EXERCISE INPUT START

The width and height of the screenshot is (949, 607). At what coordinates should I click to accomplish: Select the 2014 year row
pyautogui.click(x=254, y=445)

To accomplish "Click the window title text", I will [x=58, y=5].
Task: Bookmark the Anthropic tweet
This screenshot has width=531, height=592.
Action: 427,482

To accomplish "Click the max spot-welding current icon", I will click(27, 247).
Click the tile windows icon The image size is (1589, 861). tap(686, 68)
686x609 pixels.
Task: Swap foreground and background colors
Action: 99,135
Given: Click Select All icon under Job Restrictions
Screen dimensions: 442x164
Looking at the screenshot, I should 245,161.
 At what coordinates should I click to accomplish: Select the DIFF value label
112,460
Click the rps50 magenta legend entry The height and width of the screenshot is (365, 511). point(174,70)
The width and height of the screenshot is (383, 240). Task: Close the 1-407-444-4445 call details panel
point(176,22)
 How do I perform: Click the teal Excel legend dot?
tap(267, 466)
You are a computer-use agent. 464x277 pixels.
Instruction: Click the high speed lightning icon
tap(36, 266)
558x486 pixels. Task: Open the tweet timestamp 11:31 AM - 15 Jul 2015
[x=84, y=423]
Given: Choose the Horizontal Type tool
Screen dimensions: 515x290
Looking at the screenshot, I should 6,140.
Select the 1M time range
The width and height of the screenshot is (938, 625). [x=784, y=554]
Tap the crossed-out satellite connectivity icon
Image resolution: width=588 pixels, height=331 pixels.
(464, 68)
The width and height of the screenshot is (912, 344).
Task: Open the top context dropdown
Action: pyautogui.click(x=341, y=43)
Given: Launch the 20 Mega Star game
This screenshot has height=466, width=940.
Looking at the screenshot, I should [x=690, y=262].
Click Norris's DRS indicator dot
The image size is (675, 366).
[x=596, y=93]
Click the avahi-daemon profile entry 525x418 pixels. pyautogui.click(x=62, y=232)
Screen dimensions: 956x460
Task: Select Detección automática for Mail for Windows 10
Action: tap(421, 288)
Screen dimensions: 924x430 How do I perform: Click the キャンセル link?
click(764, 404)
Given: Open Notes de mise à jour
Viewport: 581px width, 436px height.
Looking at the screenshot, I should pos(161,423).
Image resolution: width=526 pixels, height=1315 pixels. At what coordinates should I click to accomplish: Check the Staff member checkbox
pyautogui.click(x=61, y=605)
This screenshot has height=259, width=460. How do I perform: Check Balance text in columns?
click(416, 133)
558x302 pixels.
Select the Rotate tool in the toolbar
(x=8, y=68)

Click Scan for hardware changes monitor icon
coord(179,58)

EXERCISE INPUT END

- _TO DO_: Lines holding the word "Given" should be copied from the entries above.

- _ANSWER TO THE EXERCISE_:
Given: Click Select All icon under Job Restrictions
Given: Choose the Horizontal Type tool
Given: Launch the 20 Mega Star game
Given: Open Notes de mise à jour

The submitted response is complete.